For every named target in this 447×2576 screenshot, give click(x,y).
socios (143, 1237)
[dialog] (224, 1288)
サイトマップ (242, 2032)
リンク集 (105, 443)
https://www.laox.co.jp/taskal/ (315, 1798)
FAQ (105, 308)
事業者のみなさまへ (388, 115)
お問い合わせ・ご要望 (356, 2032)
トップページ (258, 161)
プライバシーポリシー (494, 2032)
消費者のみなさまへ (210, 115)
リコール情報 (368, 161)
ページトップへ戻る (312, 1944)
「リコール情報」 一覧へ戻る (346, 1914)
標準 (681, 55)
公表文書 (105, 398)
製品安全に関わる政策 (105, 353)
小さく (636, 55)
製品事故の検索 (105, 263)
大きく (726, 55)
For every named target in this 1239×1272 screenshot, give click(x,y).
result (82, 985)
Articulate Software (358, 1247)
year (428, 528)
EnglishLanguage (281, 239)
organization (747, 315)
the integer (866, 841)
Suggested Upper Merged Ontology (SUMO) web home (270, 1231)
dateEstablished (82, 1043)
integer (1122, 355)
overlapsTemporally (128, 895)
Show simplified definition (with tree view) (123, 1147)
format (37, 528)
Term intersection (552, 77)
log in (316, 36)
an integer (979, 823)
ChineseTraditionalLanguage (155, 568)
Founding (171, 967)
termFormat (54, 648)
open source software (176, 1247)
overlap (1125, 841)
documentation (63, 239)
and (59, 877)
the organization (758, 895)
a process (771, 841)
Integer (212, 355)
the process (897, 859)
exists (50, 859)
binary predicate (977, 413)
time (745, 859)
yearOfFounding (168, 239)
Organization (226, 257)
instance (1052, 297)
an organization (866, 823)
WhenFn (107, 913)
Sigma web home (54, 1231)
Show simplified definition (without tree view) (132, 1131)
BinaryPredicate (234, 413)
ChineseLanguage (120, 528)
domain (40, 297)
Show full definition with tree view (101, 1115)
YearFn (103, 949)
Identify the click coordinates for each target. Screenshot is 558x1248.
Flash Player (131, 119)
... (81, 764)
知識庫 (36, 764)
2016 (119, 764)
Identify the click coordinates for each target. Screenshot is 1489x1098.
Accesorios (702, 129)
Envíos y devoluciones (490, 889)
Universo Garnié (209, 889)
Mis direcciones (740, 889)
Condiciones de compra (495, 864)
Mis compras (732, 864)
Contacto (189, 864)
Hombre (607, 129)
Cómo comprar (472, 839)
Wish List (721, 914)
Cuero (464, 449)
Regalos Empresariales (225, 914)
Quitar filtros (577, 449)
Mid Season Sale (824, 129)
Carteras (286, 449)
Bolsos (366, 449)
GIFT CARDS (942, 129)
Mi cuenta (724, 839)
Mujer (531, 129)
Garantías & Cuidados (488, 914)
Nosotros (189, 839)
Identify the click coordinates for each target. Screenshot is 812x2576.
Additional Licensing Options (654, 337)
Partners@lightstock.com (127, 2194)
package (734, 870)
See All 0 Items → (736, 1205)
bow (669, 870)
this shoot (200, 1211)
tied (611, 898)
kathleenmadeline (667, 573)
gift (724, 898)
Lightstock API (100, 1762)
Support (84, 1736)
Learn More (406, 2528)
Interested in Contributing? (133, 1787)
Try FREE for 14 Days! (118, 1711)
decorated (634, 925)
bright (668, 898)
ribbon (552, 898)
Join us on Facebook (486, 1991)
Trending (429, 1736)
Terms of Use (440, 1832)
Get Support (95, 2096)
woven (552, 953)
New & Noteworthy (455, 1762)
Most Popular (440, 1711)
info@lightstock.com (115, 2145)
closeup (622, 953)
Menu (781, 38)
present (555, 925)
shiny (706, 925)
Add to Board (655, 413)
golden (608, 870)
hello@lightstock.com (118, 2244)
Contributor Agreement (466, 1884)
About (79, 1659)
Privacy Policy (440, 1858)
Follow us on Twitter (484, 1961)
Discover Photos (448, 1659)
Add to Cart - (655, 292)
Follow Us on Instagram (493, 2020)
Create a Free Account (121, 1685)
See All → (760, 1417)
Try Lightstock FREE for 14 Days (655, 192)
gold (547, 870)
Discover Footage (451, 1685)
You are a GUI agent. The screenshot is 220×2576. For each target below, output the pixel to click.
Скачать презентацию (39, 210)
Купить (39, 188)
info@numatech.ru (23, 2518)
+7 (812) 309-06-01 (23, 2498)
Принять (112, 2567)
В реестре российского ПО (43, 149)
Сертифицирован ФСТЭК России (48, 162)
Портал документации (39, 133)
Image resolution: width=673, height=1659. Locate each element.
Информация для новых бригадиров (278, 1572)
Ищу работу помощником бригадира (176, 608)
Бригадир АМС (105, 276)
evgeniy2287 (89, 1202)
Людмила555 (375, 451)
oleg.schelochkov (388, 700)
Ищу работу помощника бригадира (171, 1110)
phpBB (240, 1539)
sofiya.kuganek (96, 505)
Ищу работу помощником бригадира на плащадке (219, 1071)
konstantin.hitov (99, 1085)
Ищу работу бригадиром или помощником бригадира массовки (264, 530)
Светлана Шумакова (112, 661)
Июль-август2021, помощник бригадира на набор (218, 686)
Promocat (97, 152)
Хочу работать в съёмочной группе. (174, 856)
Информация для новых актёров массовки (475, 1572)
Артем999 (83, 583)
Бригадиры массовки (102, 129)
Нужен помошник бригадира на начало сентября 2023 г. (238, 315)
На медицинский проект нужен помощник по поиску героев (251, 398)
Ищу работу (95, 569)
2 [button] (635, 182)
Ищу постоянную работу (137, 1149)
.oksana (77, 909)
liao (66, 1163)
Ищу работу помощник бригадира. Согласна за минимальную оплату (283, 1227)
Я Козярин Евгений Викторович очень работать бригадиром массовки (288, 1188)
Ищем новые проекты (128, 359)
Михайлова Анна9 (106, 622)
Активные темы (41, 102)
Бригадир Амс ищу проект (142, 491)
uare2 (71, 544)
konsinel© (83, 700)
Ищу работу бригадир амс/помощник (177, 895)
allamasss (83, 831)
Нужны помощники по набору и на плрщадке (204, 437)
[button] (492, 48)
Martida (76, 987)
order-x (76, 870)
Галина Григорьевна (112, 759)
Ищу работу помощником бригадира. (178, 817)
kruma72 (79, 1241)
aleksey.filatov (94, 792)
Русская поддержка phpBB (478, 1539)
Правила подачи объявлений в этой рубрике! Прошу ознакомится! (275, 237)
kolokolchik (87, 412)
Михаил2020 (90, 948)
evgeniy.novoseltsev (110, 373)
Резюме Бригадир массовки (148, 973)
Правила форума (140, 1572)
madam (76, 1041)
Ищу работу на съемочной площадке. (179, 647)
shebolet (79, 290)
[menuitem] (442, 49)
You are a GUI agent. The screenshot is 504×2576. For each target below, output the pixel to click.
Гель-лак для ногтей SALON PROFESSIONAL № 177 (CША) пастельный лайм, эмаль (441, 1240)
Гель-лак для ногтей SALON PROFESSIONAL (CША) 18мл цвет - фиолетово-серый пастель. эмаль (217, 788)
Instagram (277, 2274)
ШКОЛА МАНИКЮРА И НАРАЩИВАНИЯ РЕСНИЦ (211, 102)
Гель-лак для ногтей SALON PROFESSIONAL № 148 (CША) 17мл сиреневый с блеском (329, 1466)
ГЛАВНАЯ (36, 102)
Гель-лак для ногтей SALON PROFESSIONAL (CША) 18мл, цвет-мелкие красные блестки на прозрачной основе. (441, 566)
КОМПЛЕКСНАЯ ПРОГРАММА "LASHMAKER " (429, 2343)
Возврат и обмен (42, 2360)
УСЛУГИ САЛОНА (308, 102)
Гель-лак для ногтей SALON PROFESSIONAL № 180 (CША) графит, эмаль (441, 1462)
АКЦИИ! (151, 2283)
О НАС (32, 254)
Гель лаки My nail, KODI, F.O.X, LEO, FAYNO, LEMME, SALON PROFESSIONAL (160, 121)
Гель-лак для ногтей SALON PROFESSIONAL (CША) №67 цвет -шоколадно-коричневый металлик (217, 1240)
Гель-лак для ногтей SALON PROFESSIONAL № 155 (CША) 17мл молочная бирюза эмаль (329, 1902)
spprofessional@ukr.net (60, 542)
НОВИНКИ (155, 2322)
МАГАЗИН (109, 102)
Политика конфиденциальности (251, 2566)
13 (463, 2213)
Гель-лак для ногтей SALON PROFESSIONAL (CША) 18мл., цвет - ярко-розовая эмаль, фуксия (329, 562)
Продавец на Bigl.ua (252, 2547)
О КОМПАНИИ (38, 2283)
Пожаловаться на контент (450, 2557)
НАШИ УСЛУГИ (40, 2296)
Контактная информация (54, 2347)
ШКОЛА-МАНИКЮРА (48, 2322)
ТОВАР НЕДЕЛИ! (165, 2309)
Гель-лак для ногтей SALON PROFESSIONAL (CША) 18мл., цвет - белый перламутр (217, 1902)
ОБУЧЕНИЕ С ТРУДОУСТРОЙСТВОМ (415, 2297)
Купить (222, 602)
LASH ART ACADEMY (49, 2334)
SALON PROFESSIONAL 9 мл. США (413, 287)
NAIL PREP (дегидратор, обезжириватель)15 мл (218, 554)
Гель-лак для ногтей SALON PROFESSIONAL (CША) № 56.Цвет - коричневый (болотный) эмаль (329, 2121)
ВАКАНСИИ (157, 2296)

------------------------------------------------------------

Aim: Copy out, without any change, the rows above that begin with the row containing "Discover Footage (451, 1685)" and end with the row containing "allamasss (83, 831)", including both of those rows.

Result of the exercise:
Discover Footage (451, 1685)
You are a GUI agent. The screenshot is 220×2576. For each target below, output the pixel to click.
Скачать презентацию (39, 210)
Купить (39, 188)
info@numatech.ru (23, 2518)
+7 (812) 309-06-01 (23, 2498)
Принять (112, 2567)
В реестре российского ПО (43, 149)
Сертифицирован ФСТЭК России (48, 162)
Портал документации (39, 133)
Image resolution: width=673, height=1659. Locate each element.
Информация для новых бригадиров (278, 1572)
Ищу работу помощником бригадира (176, 608)
Бригадир АМС (105, 276)
evgeniy2287 (89, 1202)
Людмила555 (375, 451)
oleg.schelochkov (388, 700)
Ищу работу помощника бригадира (171, 1110)
phpBB (240, 1539)
sofiya.kuganek (96, 505)
Ищу работу помощником бригадира на плащадке (219, 1071)
konstantin.hitov (99, 1085)
Ищу работу бригадиром или помощником бригадира массовки (264, 530)
Светлана Шумакова (112, 661)
Июль-август2021, помощник бригадира на набор (218, 686)
Promocat (97, 152)
Хочу работать в съёмочной группе. (174, 856)
Информация для новых актёров массовки (475, 1572)
Артем999 (83, 583)
Бригадиры массовки (102, 129)
Нужен помошник бригадира на начало сентября 2023 г. (238, 315)
На медицинский проект нужен помощник по поиску героев (251, 398)
Ищу работу (95, 569)
2 [button] (635, 182)
Ищу постоянную работу (137, 1149)
.oksana (77, 909)
liao (66, 1163)
Ищу работу помощник бригадира. Согласна за минимальную оплату (283, 1227)
Я Козярин Евгений Викторович очень работать бригадиром массовки (288, 1188)
Ищем новые проекты (128, 359)
Михайлова Анна9 (106, 622)
Активные темы (41, 102)
Бригадир Амс ищу проект (142, 491)
uare2 (71, 544)
konsinel© (83, 700)
Ищу работу бригадир амс/помощник (177, 895)
allamasss (83, 831)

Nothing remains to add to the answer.